Tuesday, 7 May 2013

Sleeping With the BlackCaps in Derby

At last the BlackCaps tour is underway.

Most people probably aren't aware we've already won our first match. To be fair, it was a 'warm up' match, against Derbyshire and some would not consider that proper cricket. I don't subscribe to that theory at all. Mind you, I also follow teams like Germany when they play in International cricket matches. To me, cricket is cricket- no matter what level it's played at.

Anyway, back to Derby. I wasn't quite sure what to expect of this match, but remembering how good the Queenstown warm up match was, I decided to make an effort to follow this one. There was no tv coverage, so I had to dial in and listen on radio with all the old codgers. I've never been a fan of radio commentary, but when there is nothing else, then I'll do it.

So listening to cricket late at night on a BBC feed to my ipad was a new experience. And I actually think I'm beginning to see why people really like radio commentary. I've spent the last three nights tuned in to BBC Radio Derby listening to their feed live from the match. Charles Collins and Dave Jepson were the commentators bringing the match to us live.

The first night was a bit strange because I am used to listening to New Zealand commentators who know the players well. So when I heard the commentator mixing up Rutherford and Fulton at the crease, I was a little put out. One is clearly very tall, whilst the other is not. But as the time went on, I realised that the BlackCaps were mostly new to these commentators and they confessed they were working it out as they went along.

Well, thank goodness for Twitter then. The lovely Charles Collins, who endeared himself to all us late night kiwis, encouraged us to get in touch and share our thoughts with him. Consider the floodgates opened! It become clear very quickly that there were a number of late night kiwis listening, and we all had something to say. Collins did exceptionally well fielding all our corrections to players names with good humour and reading our player descriptions to help him identify Blackcaps in the field.
It felt like being at a family gathering where everyone had a chance to speak, and we all shared the same jokes.

By the third night, Collins was becoming more and more like everybody's favourite Uncle. While the cricket was going on in the background, he was telling all kinds of stories. For the morning session, he had Jake Needham sitting next to him and the pair of them became the main show, with the cricket in the background. At one point Collins was deep into his story about Footrot Flats and the similarity between Gillespie's shoulders and Wal Footrot's, and he barely paused to say that the bowler had released the ball and the batsman had a swing and a miss.

I learned about The Unicorns cricket team and who they are.

I heard about how Collins has just been through the coldest and longest winter he has ever had in Britain, because he was so delighted to see the sun out in Derby that day. So delighted in fact, that he mentioned it a few times.

I heard the description of the ice cream van parked out at the Derby ground as Collins considered whether he'd be able to get an ice cream during the lunch break, then decided against it because the queue was too long. I even saw a photo of the ice cream van because someone at the ground shared it for us late night kiwis.
Photo courtesy of Derbyshire CCC

I heard Needham and Collins carry out a protracted discussion about Wagner and how to pronounce his name. They were encouraged by the late night kiwis and given lots of advice on that one.
Wagner featured a lot in that first session on day three. Collins was deeply impressed by Wagner and enjoyed watching him rattle Chesney at the crease.

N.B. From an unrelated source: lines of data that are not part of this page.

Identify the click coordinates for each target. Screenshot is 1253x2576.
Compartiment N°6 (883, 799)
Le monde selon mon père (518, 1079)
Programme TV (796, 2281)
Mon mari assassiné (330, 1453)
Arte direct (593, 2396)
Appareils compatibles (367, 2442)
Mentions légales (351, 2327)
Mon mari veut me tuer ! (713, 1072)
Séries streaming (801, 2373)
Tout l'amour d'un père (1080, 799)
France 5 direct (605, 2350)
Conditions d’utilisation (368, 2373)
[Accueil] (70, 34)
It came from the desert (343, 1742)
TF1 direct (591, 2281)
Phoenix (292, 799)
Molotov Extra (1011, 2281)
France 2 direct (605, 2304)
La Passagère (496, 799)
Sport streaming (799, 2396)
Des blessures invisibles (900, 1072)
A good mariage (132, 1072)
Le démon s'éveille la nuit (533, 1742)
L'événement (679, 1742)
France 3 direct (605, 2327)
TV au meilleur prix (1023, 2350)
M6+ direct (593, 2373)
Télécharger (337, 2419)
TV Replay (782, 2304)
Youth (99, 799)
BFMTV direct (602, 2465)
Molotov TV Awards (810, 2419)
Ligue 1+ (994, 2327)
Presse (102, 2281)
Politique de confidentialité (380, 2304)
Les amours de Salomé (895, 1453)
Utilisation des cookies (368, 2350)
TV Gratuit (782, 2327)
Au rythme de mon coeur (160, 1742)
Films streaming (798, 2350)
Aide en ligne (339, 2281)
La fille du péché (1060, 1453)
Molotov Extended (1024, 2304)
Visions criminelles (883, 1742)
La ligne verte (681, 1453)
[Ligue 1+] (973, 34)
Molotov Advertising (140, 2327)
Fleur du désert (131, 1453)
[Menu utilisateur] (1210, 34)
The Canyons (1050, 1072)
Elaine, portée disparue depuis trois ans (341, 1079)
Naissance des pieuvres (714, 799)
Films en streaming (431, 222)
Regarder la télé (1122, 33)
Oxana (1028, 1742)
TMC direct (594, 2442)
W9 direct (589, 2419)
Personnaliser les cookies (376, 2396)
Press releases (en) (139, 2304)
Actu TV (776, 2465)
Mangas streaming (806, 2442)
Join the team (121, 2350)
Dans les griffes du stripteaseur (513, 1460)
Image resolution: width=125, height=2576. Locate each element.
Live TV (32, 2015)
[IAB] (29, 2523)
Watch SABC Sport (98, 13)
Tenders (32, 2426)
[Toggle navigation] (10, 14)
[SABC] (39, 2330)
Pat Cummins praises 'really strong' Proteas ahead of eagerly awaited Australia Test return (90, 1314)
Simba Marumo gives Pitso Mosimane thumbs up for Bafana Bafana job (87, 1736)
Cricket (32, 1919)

I listened to the story about February 1st 1981 and how Collins was at the MCG when that dirty piece of Australian bowling occurred. Us kiwis know all about it, but it was actually really interesting to hear an Australian tell their side of the story.

All the while, us late night kiwis were tagging our tweets with #SleepingWithTheBlackCaps because that's what it was like. With the ipad under the pillow, I'd doze off every now and then, only to jerk awake with a yahoo when Wagner took another wicket, or when Bucko came on to bowl.

All in all, even though it was 'just a warm up match', it turned out to be fantastic good fun listening in late at night to an expat Australian (Collins) in Derby who was commentating about New Zealand versus Derbyshire.
I even think that he might be able to identify all the BlackCaps by now. If not, he knows who he can ask for advice.